ACTION ITEM
Set down again, exactly and only, the lines from the one that contains "Click the Anti-Spyware spy icon" through the last line of the records below, both included, but not the pictures.

TASK MATERIAL

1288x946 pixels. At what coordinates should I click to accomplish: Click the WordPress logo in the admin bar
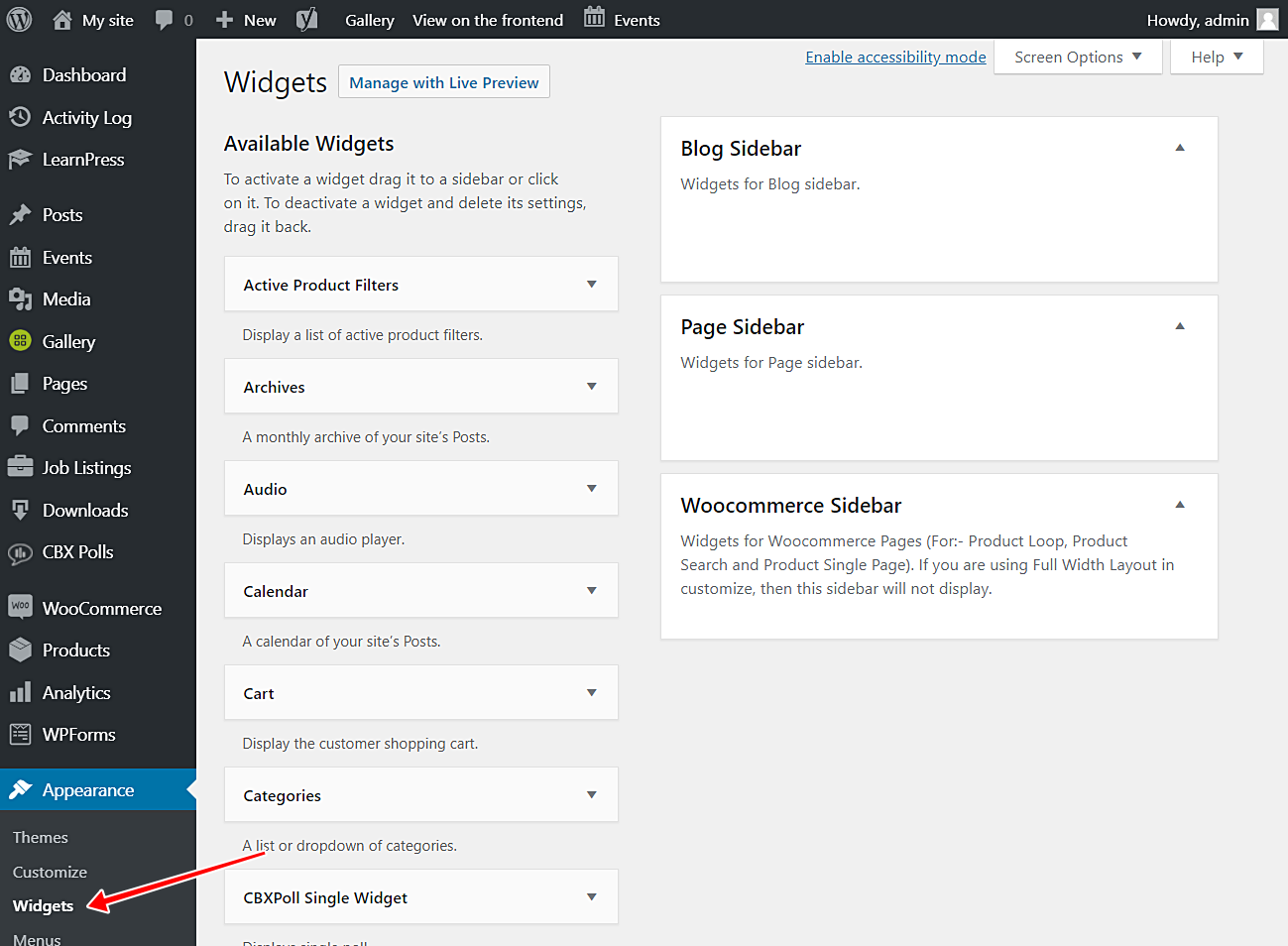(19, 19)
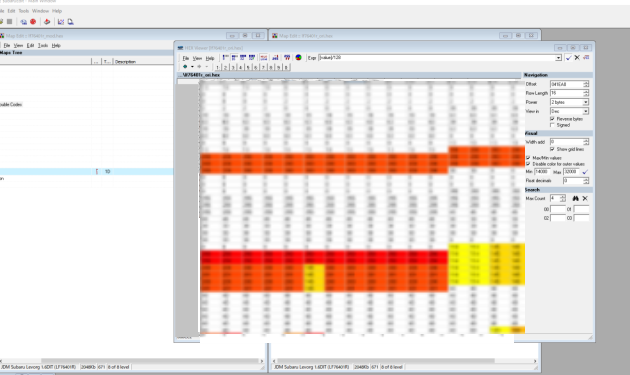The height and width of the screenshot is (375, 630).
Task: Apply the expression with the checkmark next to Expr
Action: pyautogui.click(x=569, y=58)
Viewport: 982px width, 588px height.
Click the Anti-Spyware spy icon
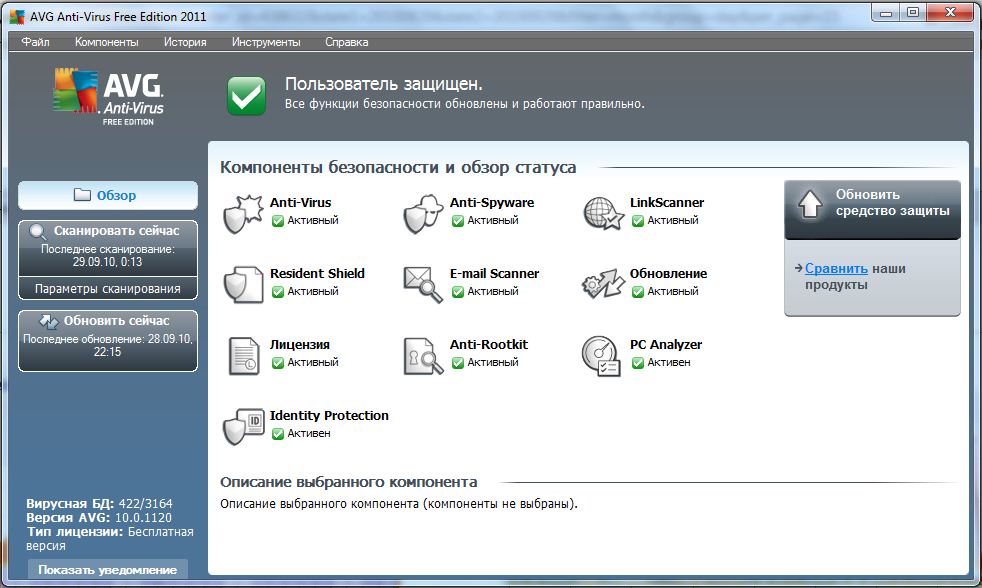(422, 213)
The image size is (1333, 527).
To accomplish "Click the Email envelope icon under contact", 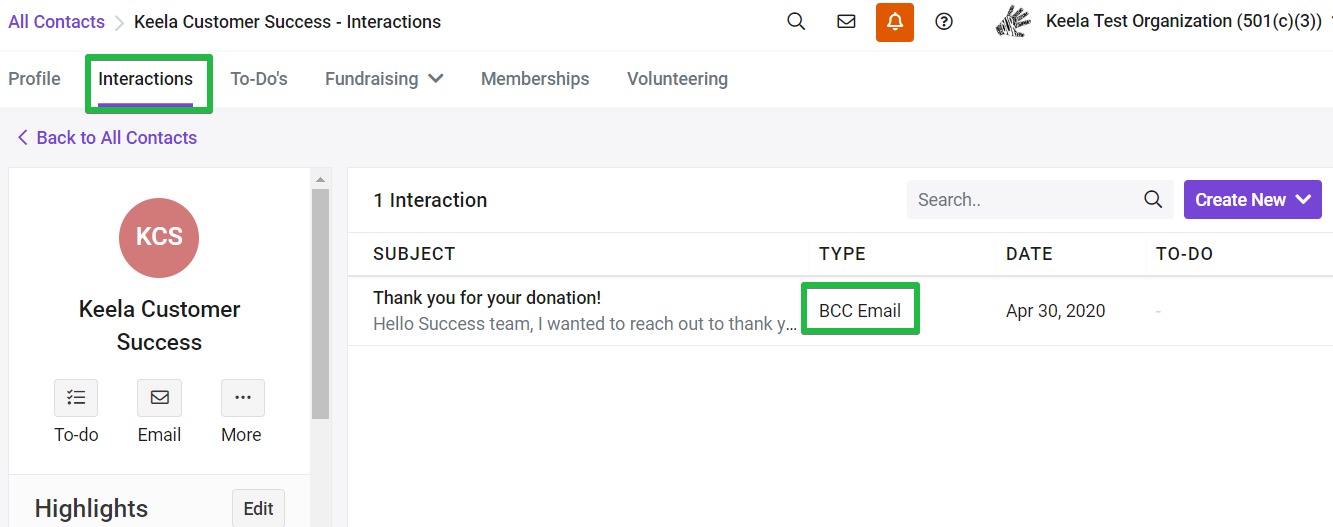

ANSWER SECTION
Click the Anti-Spyware spy icon
(422, 213)
The image size is (1333, 527).
To accomplish "Click the Email envelope icon under contact", 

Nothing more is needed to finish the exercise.